Saved data entries
------------------------------------------------

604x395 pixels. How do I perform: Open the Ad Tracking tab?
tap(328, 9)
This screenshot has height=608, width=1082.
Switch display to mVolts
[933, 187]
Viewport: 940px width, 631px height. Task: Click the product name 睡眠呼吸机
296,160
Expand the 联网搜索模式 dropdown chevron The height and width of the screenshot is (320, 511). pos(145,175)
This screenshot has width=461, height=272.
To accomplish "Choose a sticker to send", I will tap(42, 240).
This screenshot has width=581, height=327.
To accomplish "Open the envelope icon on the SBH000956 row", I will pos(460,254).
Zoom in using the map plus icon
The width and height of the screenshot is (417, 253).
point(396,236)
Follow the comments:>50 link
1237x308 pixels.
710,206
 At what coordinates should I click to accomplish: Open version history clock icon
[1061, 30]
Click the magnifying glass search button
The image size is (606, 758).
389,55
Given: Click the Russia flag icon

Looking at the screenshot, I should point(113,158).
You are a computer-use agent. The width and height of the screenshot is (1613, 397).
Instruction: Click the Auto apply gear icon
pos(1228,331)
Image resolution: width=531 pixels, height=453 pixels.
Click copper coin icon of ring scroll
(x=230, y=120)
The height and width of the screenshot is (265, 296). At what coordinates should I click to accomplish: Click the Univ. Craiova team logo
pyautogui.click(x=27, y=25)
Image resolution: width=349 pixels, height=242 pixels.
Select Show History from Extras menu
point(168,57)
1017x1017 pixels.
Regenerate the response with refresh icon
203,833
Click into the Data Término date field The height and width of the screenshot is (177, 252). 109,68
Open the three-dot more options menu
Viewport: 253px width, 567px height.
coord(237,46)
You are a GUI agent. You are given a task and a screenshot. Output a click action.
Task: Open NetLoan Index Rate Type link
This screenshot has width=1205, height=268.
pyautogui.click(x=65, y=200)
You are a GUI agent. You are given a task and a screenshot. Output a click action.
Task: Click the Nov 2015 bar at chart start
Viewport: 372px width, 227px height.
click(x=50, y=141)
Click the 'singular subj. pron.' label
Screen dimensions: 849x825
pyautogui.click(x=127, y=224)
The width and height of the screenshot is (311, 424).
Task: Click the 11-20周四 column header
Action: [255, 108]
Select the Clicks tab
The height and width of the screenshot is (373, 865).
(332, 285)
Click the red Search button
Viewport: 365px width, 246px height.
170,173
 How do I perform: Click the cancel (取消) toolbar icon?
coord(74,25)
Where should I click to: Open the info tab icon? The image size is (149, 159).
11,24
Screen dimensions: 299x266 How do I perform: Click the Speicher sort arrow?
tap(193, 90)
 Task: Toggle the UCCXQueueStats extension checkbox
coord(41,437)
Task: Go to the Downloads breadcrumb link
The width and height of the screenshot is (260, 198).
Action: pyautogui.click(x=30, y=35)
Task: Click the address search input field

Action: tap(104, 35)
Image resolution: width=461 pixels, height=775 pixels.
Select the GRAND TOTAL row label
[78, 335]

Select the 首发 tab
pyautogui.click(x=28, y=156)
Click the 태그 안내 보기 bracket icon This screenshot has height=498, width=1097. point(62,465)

------------------------------------------------

» **TASK GOAL**:
Each record above needs to be given again exactly as written.

» **TASK RESULT**:
604x395 pixels. How do I perform: Open the Ad Tracking tab?
tap(328, 9)
This screenshot has height=608, width=1082.
Switch display to mVolts
[933, 187]
Viewport: 940px width, 631px height. Task: Click the product name 睡眠呼吸机
296,160
Expand the 联网搜索模式 dropdown chevron The height and width of the screenshot is (320, 511). pos(145,175)
This screenshot has width=461, height=272.
To accomplish "Choose a sticker to send", I will tap(42, 240).
This screenshot has width=581, height=327.
To accomplish "Open the envelope icon on the SBH000956 row", I will pos(460,254).
Zoom in using the map plus icon
The width and height of the screenshot is (417, 253).
point(396,236)
Follow the comments:>50 link
1237x308 pixels.
710,206
 At what coordinates should I click to accomplish: Open version history clock icon
[1061, 30]
Click the magnifying glass search button
The image size is (606, 758).
389,55
Given: Click the Russia flag icon

Looking at the screenshot, I should point(113,158).
You are a computer-use agent. The width and height of the screenshot is (1613, 397).
Instruction: Click the Auto apply gear icon
pos(1228,331)
Image resolution: width=531 pixels, height=453 pixels.
Click copper coin icon of ring scroll
(x=230, y=120)
The height and width of the screenshot is (265, 296). At what coordinates should I click to accomplish: Click the Univ. Craiova team logo
pyautogui.click(x=27, y=25)
Image resolution: width=349 pixels, height=242 pixels.
Select Show History from Extras menu
point(168,57)
1017x1017 pixels.
Regenerate the response with refresh icon
203,833
Click into the Data Término date field The height and width of the screenshot is (177, 252). 109,68
Open the three-dot more options menu
Viewport: 253px width, 567px height.
coord(237,46)
You are a GUI agent. You are given a task and a screenshot. Output a click action.
Task: Open NetLoan Index Rate Type link
This screenshot has width=1205, height=268.
pyautogui.click(x=65, y=200)
You are a GUI agent. You are given a task and a screenshot. Output a click action.
Task: Click the Nov 2015 bar at chart start
Viewport: 372px width, 227px height.
click(x=50, y=141)
Click the 'singular subj. pron.' label
Screen dimensions: 849x825
pyautogui.click(x=127, y=224)
The width and height of the screenshot is (311, 424).
Task: Click the 11-20周四 column header
Action: [255, 108]
Select the Clicks tab
The height and width of the screenshot is (373, 865).
(332, 285)
Click the red Search button
Viewport: 365px width, 246px height.
170,173
 How do I perform: Click the cancel (取消) toolbar icon?
coord(74,25)
Where should I click to: Open the info tab icon? The image size is (149, 159).
11,24
Screen dimensions: 299x266 How do I perform: Click the Speicher sort arrow?
tap(193, 90)
 Task: Toggle the UCCXQueueStats extension checkbox
coord(41,437)
Task: Go to the Downloads breadcrumb link
The width and height of the screenshot is (260, 198).
Action: pyautogui.click(x=30, y=35)
Task: Click the address search input field

Action: tap(104, 35)
Image resolution: width=461 pixels, height=775 pixels.
Select the GRAND TOTAL row label
[78, 335]

Select the 首发 tab
pyautogui.click(x=28, y=156)
Click the 태그 안내 보기 bracket icon This screenshot has height=498, width=1097. point(62,465)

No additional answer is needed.